CATETO A BABOR (I)
Por motivos de trabajo desde el jueves de la semana pasada he estado de tourneé acompañado por media empresa. El plan, a priori, no era malo. Salí de Madrid rumbo a Ámsterdam donde iba a embarcarme en un crucero de dos días por el mar del norte rumbo a Copenhague. Aparte de que ha sido la primera vez que entro en un avión el último, el vuelo no tuvo nada reseñable. Llegamos a Amsterdam y tuvimos un par de horas de esparcimiento, tiempo que mi grupo aprovechó para visitar el Barrio Rojo y un coffe shop que nos encontramos por el camino. Yo había estado hacía muuucho tiempo y no había pasado por el tema de los escaparates. Curioso y patético al mismo tiempo. Tras aprovechar el tiempo deambulando por los bares de Amsterdam tuvimos que encaminarnos hasta el barco al que teníamos que subir. Nada más llegar nos encontramos con dos payasos que iban a procurar que la cola que había que hacer para el embarque fuera más amena. Las cervezas hicieron su efecto sobre mi vejiga y a la mitad del check in dejé a Betsy Mogollón ( eso ponía en su placa identificativa y lo miré un montón de veces para comprobar que no se me estaba yendo la olla ) con mis tarjetas de crédito, mis DNI´s y me fui corriendo a punto de explotar a un baño.
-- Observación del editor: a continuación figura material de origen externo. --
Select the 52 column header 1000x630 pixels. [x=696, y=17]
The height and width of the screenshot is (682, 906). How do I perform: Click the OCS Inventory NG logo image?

A la vuelta iba mucho más feliz, me salté la interminable cola y me reencontré con la srta. Mogollón que muy amablemente me hizo una foto con una webcam mientras me daba la bienvenida ( la primera de las 200 que hay ). Mi objetivo era echarme a dormir hasta la hora de zarpar que había una fiesta y conseguir ser persona. Llegué a la entrada del barco, aquello era una mole de la que no me podía bajar en los siguientes dos días. Aunque me dio un amago de claustrofobia, los mariachis que estaban recibiéndonos me hicieron volver a la realidad. La foto de bienvenida me la salté, iba sólo y me pareció muy triste, así se lo hice saber al tipo de la cámara que no pareció entender que la soledad cuando estás con otras mil personas hay que esconderla. Al entrar empecé a ver de que iba el rollo de decoración del barco: moquetas, dorados, espejos y adornos imposibles.
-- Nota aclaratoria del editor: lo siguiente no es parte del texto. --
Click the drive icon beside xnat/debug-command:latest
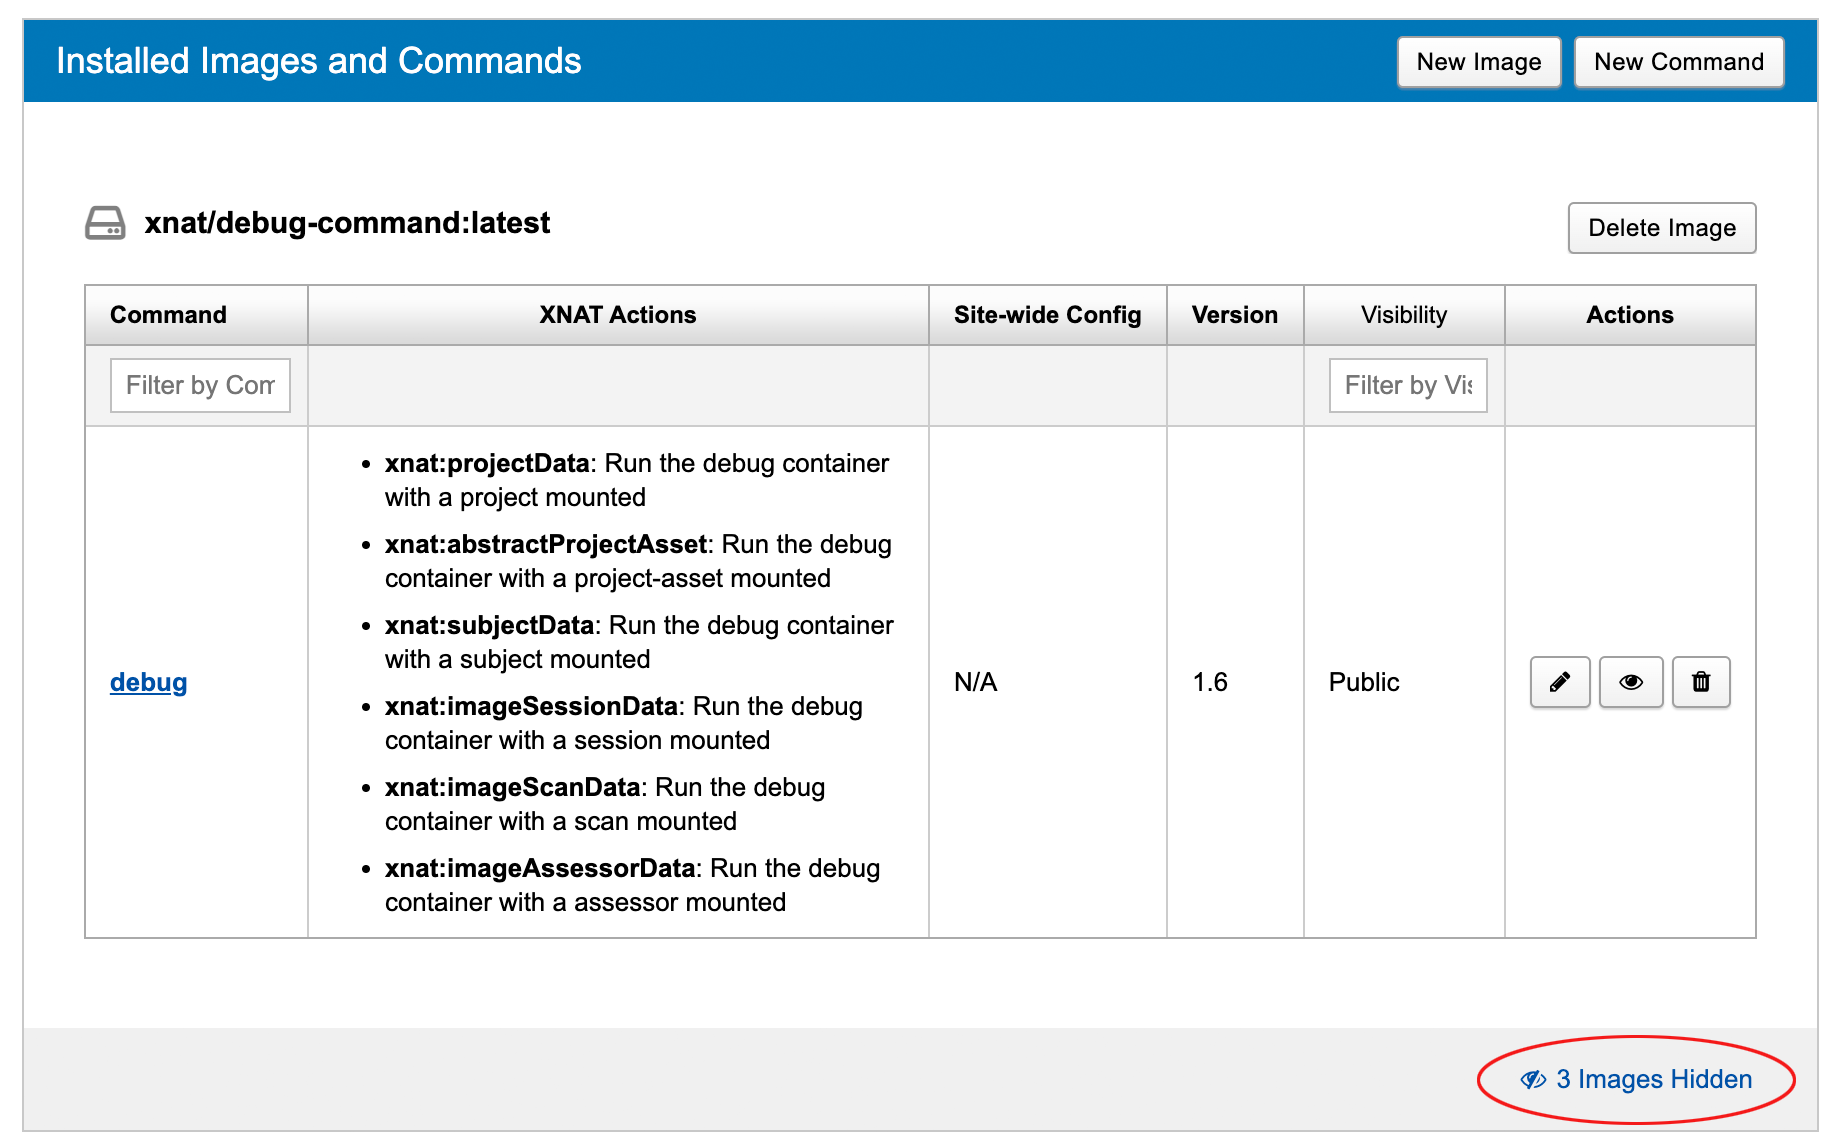Image resolution: width=1834 pixels, height=1143 pixels. point(105,223)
Entregué la tarjeta que me había dado Betsy Mogollón y de una fila de tipos uniformados se me presentó uno con una amplia sonrisa que me acompañó a mi camarote. Busqué por el camino algo para dar propina, esto en otros tiempos me habría hecho sentirme incómodo, ahora, si no tengo, te jodes chavalín. Cuando llegamos al camarote me preguntó que si estaba sólo y a mi afirmación, me guiñó un ojo para decirme que habían subido muchas mujeres guapas al barco. Que no, que no hay propina.
Inspeccioné el camarote. En dos segundos había terminado, aquello era muy pequeño y tenía que estar contento, tenía una ventana grande desde la que veía el mar. Saqué la maría que había adquirido en Amsterdam para un encargo de un tipo que había salido en otro vuelo posterior e iba directo al barco. Mi camarote se convirtió en una embajada jamaicana, todo apestaba. Tras guardarla en una bolsa y en la maleta, me dormí. Hasta que creí que el barco empezaba a moverse. Empezaba el crucero y la fiesta en la cubierta 11.